The application may be made explicitly, but a notice of appeal made without a certificate of appealability is treated as an implicit application for the certificate.[3] "To obtain a [certificate of appealability], the [petitioner] must make a request to a district or circuit court judge. In the application, the [petitioner] includes the issues he wishes to raise on appeal. In general, the application process is informal, there is no hearing, and the government rarely files a brief in response to the prisoner's request. The determination is simply made in chambers. If the district court judge denies the request, the [petitioner] may apply to the circuit judge. In addition, a notice of appeal to the circuit court can be treated as a request for a COA."[4]

Under Rule 22 of the Federal Rules of Appellate Procedure, "a certificate of appealability is not required when a state or its representative or the United States or its representative appeals."[5] A certificate of appealability is also not required for petitioners seeking a writ of coram nobis; however, the writ of coram nobis is only available for those who are no longer in-custody (or on probation) and the issues raised in the petition could not have been known while the petitioner was in-custody.[6]

The Antiterrorism and Effective Death Penalty Act of 1996 changed the procedures for issuing a certificate of appealability in federal court. Under the 1996 law, "there can be no appeal from a final order in a §2255 proceeding unless a circuit justice or judge issues a certificate of appealability."[7]

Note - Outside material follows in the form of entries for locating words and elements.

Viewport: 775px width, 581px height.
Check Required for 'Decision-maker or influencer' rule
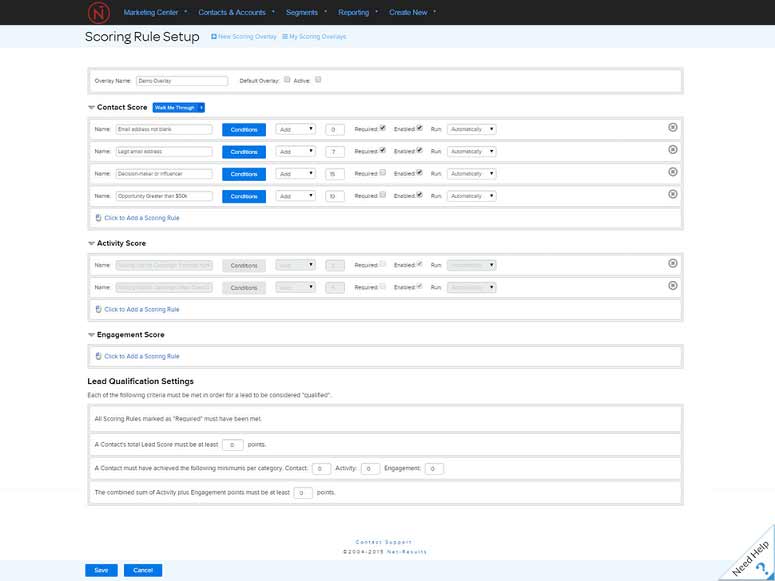(x=382, y=173)
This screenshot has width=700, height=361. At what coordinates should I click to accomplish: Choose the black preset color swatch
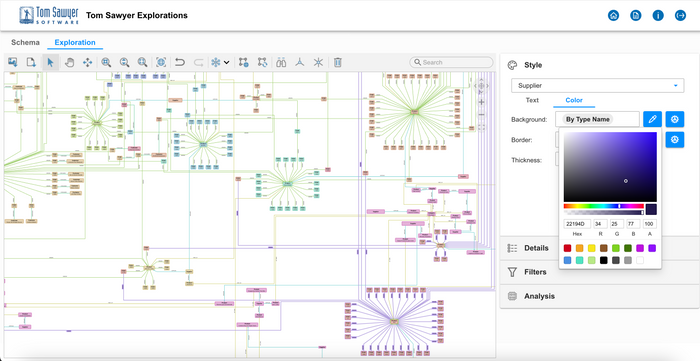[x=604, y=260]
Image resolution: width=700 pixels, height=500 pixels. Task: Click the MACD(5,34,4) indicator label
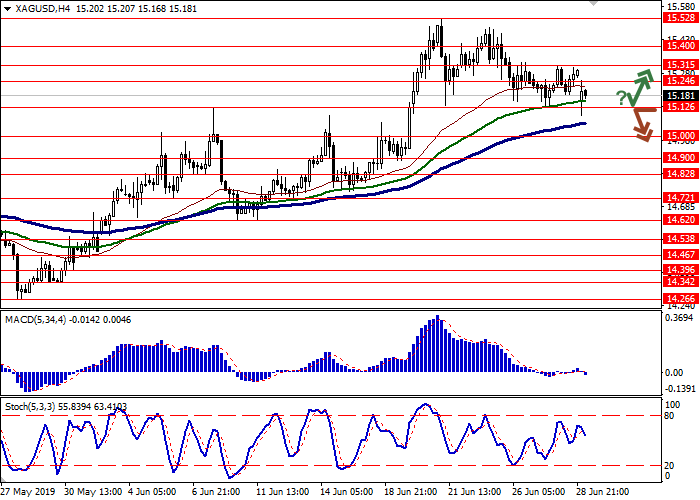37,318
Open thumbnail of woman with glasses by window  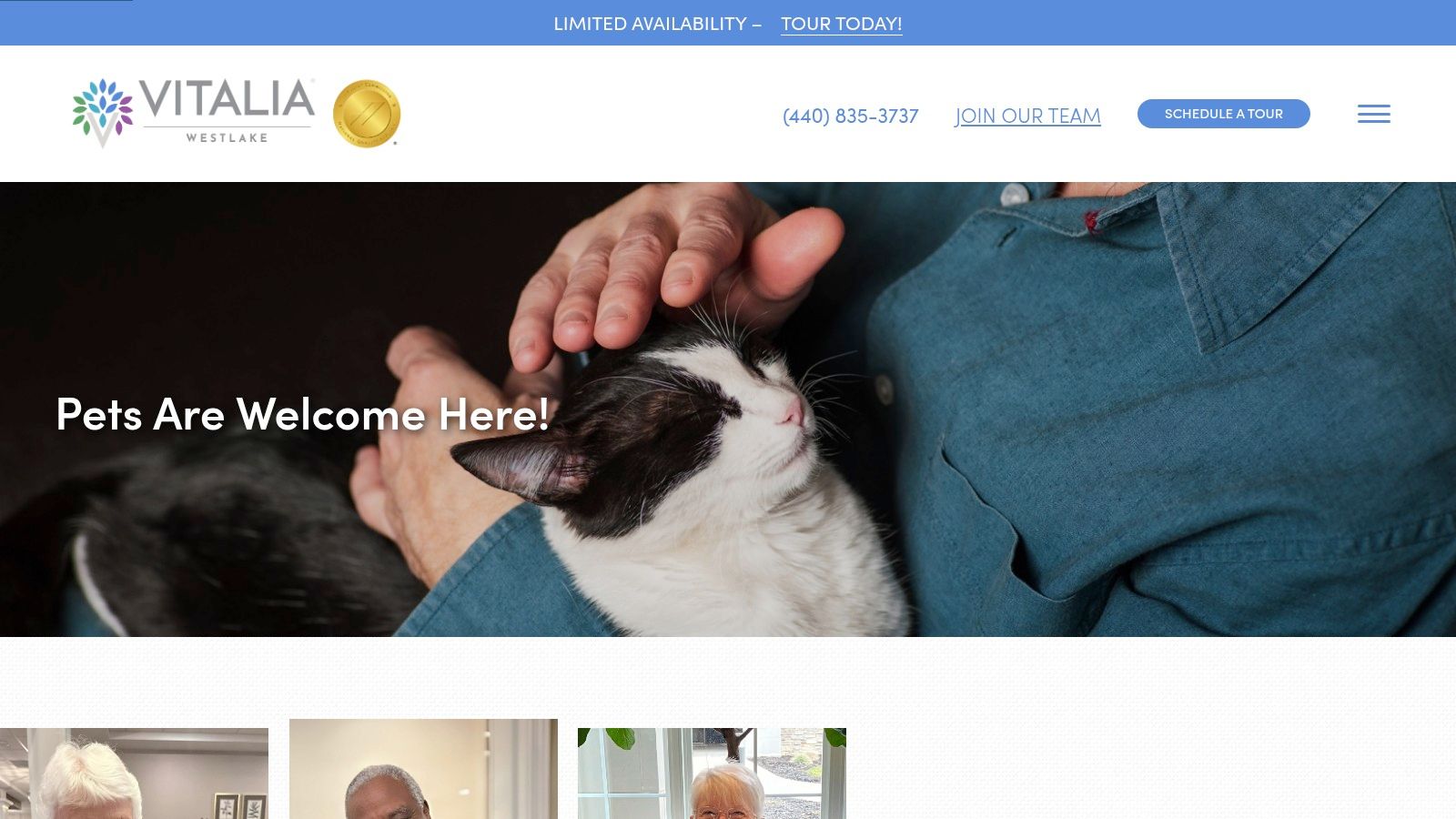click(712, 774)
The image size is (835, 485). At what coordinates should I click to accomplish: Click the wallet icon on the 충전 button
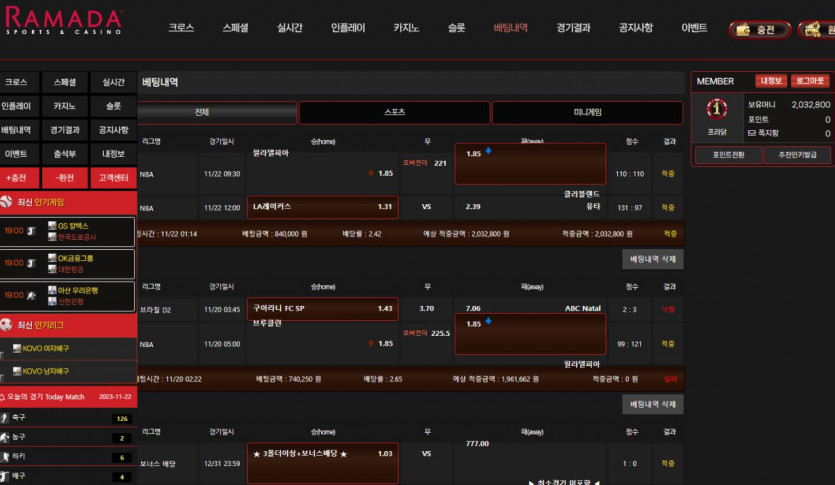pos(743,29)
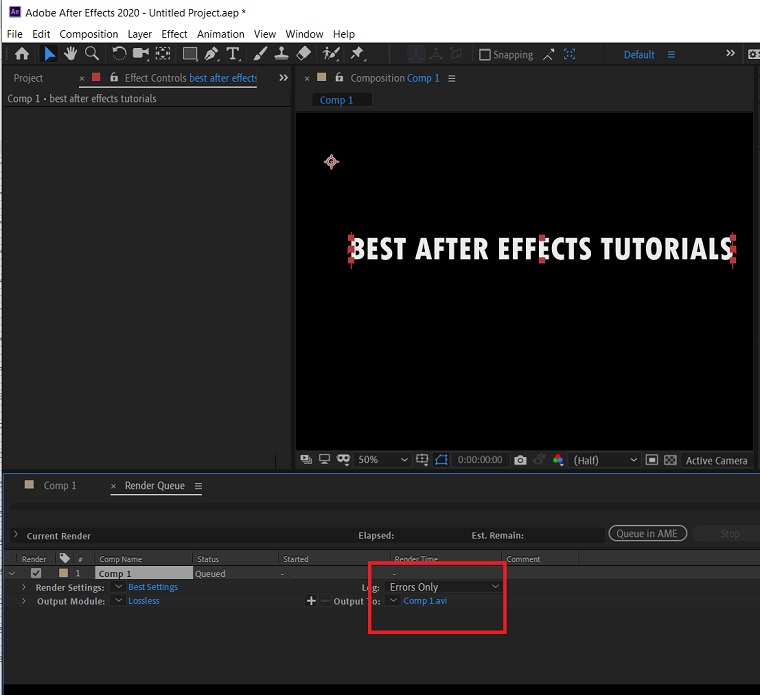
Task: Open the Composition menu
Action: point(88,34)
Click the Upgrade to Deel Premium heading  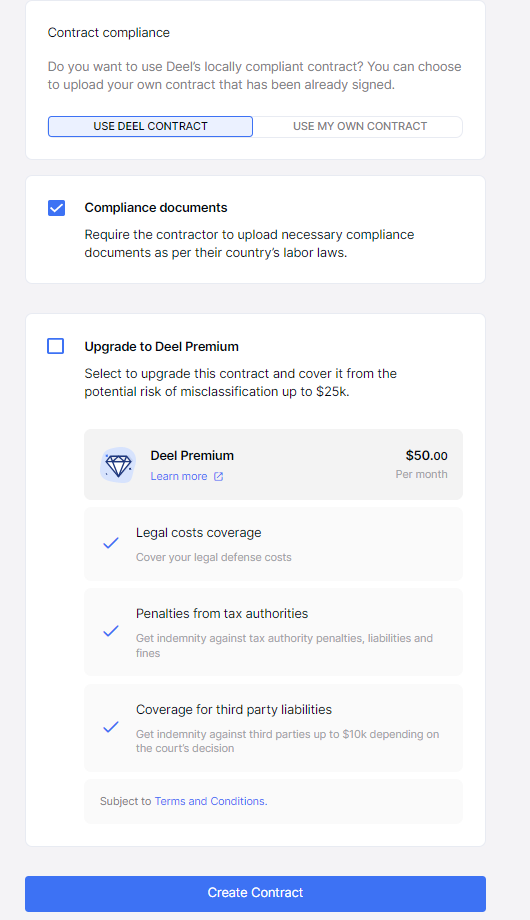[x=161, y=347]
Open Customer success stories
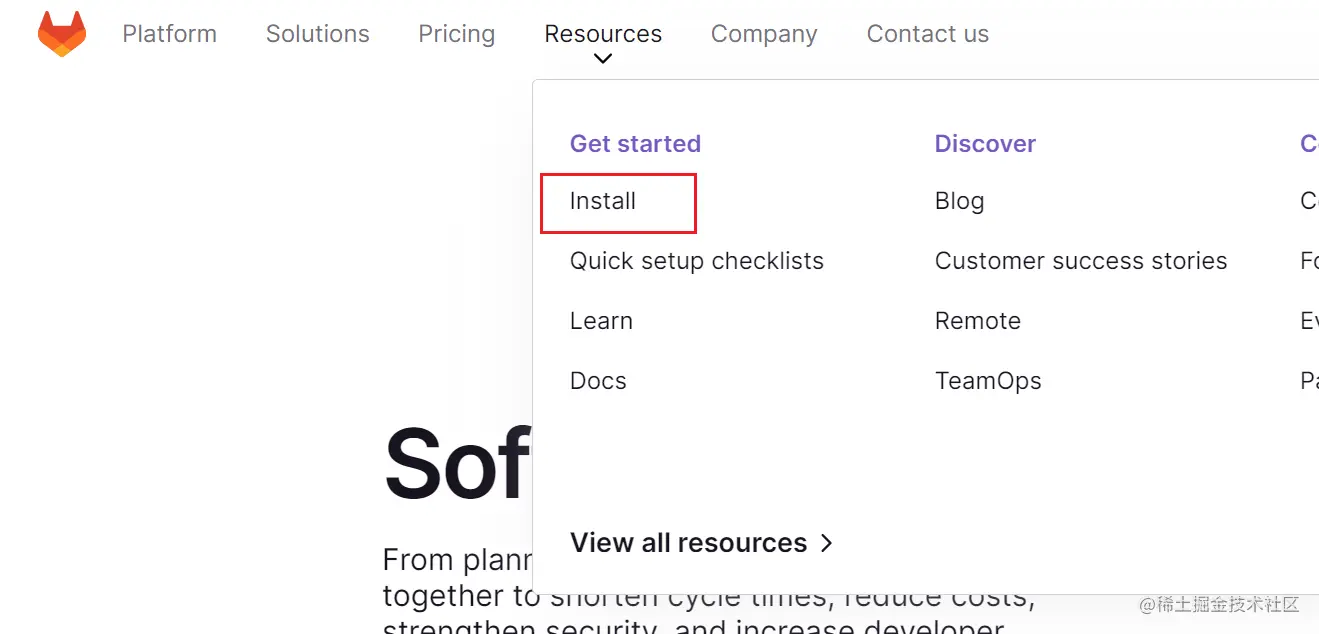1319x634 pixels. click(x=1080, y=261)
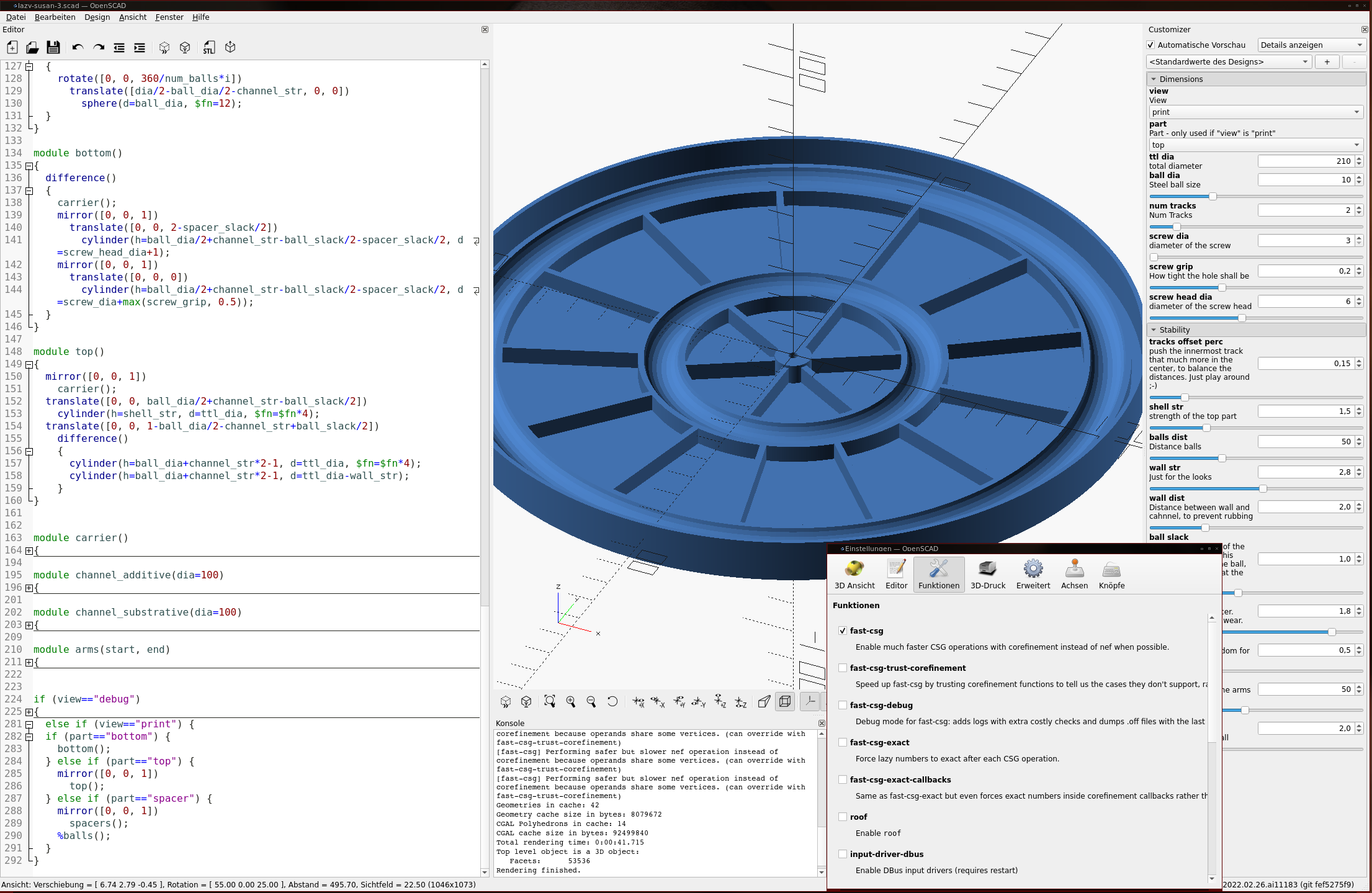Image resolution: width=1372 pixels, height=893 pixels.
Task: Enable the roof feature
Action: tap(843, 817)
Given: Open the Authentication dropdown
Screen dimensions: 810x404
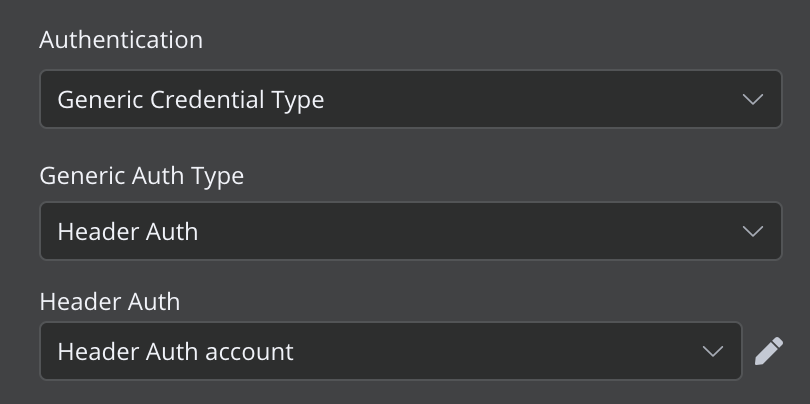Looking at the screenshot, I should point(410,99).
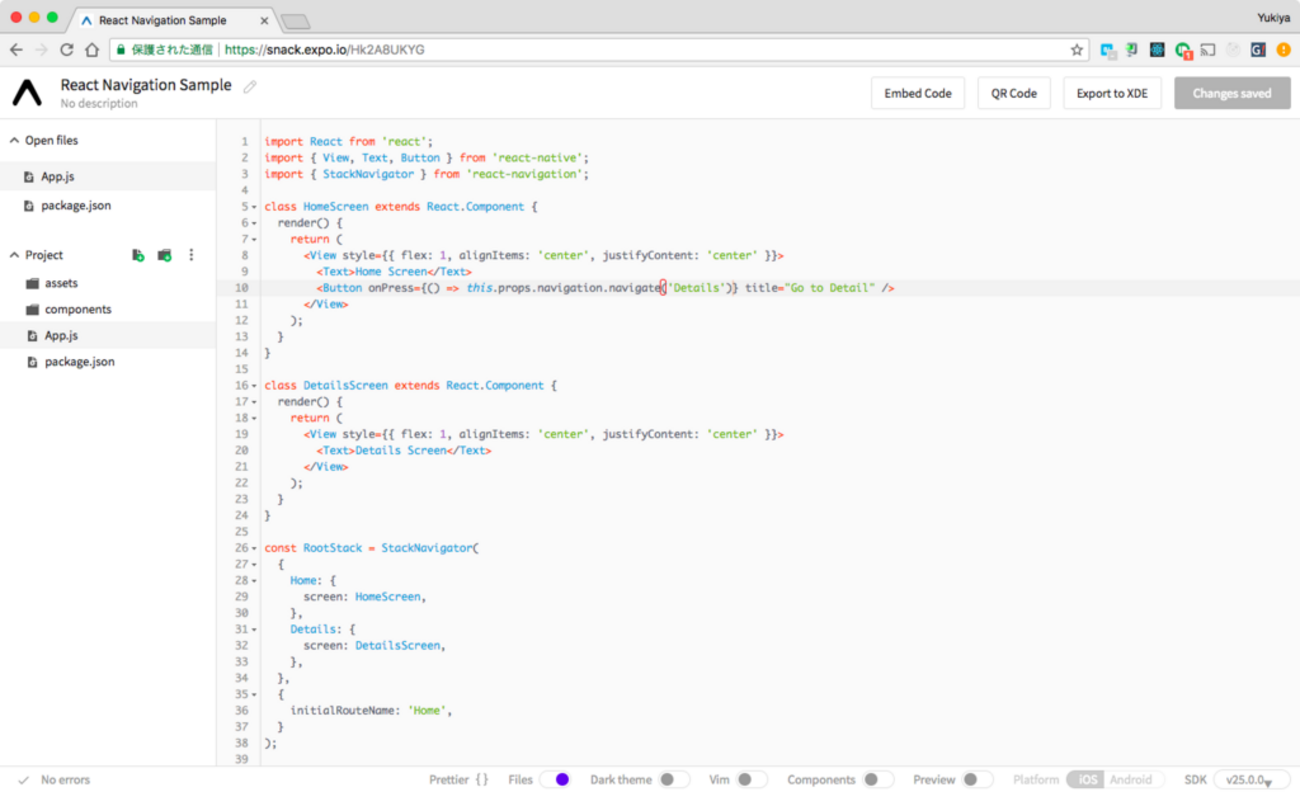Viewport: 1300px width, 792px height.
Task: Reload the page in the browser
Action: pyautogui.click(x=67, y=50)
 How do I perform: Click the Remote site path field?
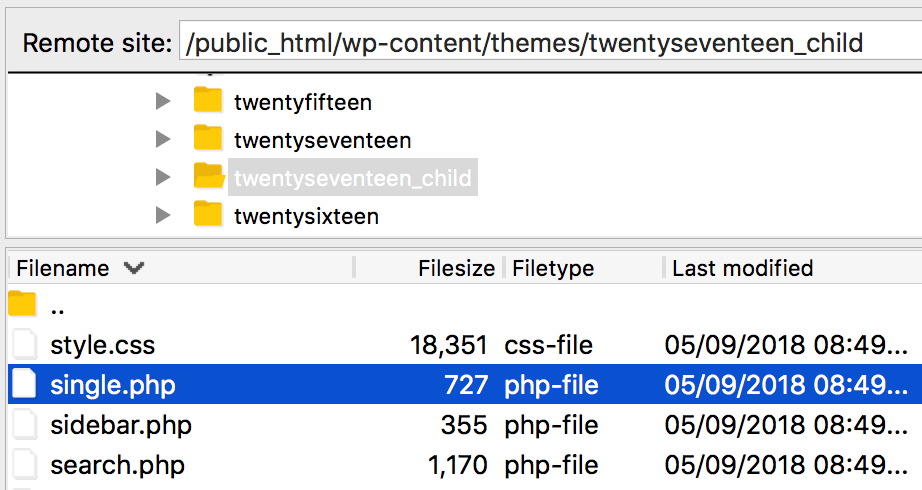point(548,43)
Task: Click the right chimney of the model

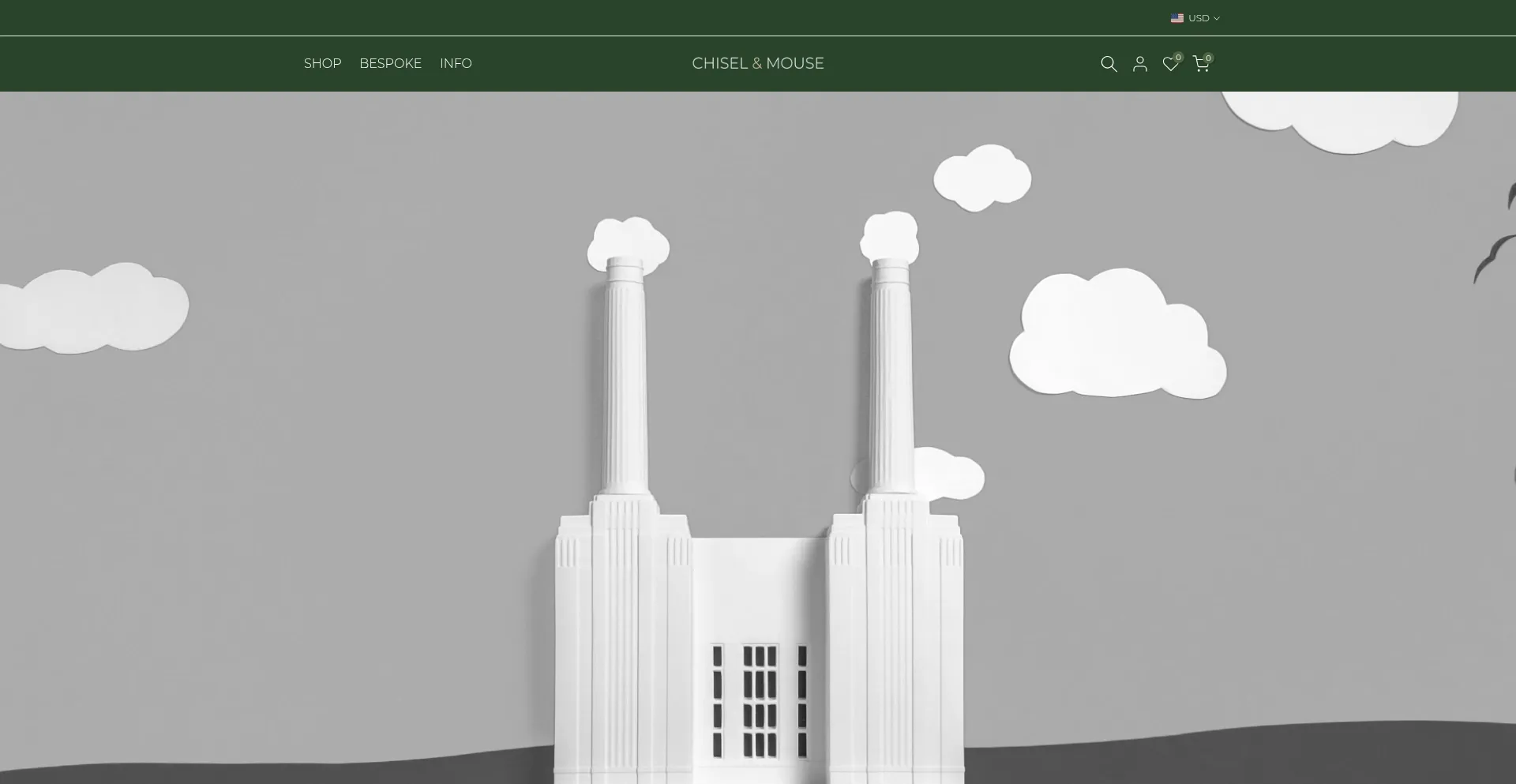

The United States Supreme Court held in Slack v. McDaniel, 529 U.S. 473 (2000), that the standard for issuing a certificate is whether "reasonable jurists could debate whether (or, for that matter, agree that) the petition should have been resolved in a different manner."[8]

References

  1. See Fed. R. App. P. 22(b)(1).
  2. 28 U.S.C. § 2253(c)(2).
  3. See Fed. R. App. P. 22(b)(2) ("If no express request for a certificate is filed, the notice of appeal constitutes a request addressed to the judges of the court of appeals.").
  4. Margaret A. Upshaw, The Unappealing State of Certificates of Appealability, 82 U. Chi. L. Rev. 1609, 1615 (2015).
  5. Fed. R. App. P. 22(b)(3).
  6. United States v. Baptiste, 223 F.3d 188, 189 n. 1 (3d Cir.2000)
  7. Welch v. United States, 578 U.S. ___, No. 15-6418 (2016).
  8. Welch, slip op. at 6 (quoting Slack v. McDaniel, 529 U.S. 473, 484 (2000)) (quotation marks omitted).